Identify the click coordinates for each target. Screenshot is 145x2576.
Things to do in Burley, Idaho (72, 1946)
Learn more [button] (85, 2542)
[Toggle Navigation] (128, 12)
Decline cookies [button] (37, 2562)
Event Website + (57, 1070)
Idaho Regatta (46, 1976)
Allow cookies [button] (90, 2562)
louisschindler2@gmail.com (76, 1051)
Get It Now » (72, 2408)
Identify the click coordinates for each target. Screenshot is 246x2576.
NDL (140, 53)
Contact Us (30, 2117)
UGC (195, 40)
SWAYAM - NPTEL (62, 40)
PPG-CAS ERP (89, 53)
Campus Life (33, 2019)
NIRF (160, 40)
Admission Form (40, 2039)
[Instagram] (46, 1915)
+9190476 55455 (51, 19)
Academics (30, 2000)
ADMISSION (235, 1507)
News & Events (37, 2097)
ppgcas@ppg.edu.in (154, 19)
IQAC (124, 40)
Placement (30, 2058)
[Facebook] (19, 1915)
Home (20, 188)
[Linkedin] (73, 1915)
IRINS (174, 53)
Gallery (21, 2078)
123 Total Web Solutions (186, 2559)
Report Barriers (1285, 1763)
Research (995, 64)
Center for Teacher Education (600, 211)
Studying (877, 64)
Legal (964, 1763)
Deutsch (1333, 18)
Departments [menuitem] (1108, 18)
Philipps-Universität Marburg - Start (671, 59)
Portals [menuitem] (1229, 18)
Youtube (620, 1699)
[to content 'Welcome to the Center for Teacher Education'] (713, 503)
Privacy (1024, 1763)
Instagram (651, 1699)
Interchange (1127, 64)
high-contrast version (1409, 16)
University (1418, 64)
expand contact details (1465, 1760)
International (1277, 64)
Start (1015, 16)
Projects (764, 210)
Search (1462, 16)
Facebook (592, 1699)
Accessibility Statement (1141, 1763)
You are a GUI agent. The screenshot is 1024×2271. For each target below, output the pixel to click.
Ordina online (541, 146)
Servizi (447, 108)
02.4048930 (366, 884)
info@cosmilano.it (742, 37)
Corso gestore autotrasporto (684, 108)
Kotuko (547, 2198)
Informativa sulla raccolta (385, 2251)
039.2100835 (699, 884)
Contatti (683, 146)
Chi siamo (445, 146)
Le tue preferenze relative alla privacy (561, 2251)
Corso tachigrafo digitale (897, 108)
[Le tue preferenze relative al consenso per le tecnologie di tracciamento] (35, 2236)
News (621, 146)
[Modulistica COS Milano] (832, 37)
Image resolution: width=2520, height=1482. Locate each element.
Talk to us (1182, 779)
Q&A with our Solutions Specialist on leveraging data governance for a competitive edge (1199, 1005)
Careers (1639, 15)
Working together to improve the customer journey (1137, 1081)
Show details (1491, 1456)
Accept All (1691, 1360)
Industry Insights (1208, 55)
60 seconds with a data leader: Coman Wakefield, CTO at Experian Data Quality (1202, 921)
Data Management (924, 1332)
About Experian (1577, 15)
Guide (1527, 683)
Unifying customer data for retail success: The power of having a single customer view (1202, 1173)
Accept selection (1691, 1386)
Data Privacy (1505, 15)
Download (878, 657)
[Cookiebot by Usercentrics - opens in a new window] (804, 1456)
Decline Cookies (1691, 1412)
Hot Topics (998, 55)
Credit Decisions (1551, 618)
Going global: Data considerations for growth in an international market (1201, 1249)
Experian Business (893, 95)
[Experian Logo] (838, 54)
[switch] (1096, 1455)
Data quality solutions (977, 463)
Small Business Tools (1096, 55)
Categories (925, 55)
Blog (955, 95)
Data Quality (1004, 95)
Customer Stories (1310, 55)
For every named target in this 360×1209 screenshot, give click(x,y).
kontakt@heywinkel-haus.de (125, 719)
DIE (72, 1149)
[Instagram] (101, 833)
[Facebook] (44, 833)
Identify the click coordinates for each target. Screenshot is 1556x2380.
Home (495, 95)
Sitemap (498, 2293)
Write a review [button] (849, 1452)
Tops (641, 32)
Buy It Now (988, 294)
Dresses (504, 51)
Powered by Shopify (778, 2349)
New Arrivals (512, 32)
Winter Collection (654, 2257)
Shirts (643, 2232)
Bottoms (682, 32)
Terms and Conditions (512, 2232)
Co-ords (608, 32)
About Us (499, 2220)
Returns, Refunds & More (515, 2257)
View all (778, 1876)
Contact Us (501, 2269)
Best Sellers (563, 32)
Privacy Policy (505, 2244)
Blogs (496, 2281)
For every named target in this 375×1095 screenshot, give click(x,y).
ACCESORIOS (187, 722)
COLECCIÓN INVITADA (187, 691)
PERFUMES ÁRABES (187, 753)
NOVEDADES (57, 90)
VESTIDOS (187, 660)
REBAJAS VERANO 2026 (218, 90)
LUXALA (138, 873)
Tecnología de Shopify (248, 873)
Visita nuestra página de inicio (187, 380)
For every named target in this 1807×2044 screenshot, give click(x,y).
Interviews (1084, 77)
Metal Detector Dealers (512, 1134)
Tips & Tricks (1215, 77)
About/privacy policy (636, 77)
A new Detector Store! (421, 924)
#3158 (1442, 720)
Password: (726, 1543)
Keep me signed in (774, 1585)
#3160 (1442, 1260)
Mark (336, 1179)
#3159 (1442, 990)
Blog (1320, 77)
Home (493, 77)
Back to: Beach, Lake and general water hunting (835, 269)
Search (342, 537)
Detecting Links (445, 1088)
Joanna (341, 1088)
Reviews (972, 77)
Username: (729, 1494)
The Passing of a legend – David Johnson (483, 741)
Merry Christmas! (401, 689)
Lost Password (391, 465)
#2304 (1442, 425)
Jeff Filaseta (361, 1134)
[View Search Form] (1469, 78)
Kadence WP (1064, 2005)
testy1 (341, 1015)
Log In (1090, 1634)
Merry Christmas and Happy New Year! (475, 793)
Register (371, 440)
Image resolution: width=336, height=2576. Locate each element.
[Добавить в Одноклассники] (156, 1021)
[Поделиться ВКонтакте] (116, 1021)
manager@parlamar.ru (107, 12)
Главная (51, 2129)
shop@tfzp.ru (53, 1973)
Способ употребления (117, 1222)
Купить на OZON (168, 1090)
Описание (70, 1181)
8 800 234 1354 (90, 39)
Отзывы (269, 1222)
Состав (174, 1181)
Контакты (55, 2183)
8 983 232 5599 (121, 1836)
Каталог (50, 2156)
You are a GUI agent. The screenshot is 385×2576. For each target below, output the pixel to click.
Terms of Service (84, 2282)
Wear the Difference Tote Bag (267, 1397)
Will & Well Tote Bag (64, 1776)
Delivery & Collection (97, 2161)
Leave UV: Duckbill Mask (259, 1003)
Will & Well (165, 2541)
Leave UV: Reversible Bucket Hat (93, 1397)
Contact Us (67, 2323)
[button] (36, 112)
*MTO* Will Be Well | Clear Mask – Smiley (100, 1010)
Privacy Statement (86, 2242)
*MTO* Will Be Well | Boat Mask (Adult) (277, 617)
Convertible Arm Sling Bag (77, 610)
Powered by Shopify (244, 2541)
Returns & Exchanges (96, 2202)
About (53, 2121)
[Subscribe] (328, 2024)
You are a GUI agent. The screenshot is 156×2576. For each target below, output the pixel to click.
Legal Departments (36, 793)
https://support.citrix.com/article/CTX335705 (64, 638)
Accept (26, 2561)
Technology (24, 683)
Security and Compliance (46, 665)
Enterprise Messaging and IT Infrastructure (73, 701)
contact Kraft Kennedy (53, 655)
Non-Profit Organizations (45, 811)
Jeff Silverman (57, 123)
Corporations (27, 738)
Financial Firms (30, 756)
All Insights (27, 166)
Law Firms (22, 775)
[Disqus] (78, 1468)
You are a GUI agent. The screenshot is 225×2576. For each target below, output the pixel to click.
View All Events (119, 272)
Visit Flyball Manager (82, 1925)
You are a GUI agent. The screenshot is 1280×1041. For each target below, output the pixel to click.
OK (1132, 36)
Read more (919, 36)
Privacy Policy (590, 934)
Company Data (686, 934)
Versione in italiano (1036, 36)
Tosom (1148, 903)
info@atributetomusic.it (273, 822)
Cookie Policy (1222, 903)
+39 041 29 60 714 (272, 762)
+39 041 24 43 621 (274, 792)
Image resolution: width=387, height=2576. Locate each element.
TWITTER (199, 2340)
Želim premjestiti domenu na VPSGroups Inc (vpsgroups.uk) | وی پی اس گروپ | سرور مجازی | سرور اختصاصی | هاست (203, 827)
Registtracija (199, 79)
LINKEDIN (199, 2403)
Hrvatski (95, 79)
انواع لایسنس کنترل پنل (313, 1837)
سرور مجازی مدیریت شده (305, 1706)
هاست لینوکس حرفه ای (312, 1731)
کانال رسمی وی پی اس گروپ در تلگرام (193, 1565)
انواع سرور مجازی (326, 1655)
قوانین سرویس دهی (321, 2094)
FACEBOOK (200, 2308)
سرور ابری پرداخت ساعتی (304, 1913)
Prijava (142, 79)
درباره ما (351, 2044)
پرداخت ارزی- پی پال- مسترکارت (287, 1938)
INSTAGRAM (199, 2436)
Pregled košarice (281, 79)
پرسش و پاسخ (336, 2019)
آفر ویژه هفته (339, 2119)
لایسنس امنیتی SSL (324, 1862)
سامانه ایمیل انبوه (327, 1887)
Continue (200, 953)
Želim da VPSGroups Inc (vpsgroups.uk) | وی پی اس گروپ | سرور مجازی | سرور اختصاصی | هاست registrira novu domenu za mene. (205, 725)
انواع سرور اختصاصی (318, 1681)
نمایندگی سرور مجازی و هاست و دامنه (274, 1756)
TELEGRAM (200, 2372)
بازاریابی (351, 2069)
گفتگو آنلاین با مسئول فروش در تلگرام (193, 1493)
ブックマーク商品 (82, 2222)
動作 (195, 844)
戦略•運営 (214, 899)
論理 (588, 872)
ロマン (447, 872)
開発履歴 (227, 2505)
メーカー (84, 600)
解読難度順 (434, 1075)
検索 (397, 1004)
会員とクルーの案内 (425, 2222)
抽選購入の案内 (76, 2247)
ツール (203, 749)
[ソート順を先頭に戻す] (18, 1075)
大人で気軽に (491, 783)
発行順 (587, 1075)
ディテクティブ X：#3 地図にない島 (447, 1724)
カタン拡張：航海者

--

*Exercise description*: Report each line in the data that holds the word "Christmas".

*Task answer*:
Merry Christmas! (401, 689)
Merry Christmas and Happy New Year! (475, 793)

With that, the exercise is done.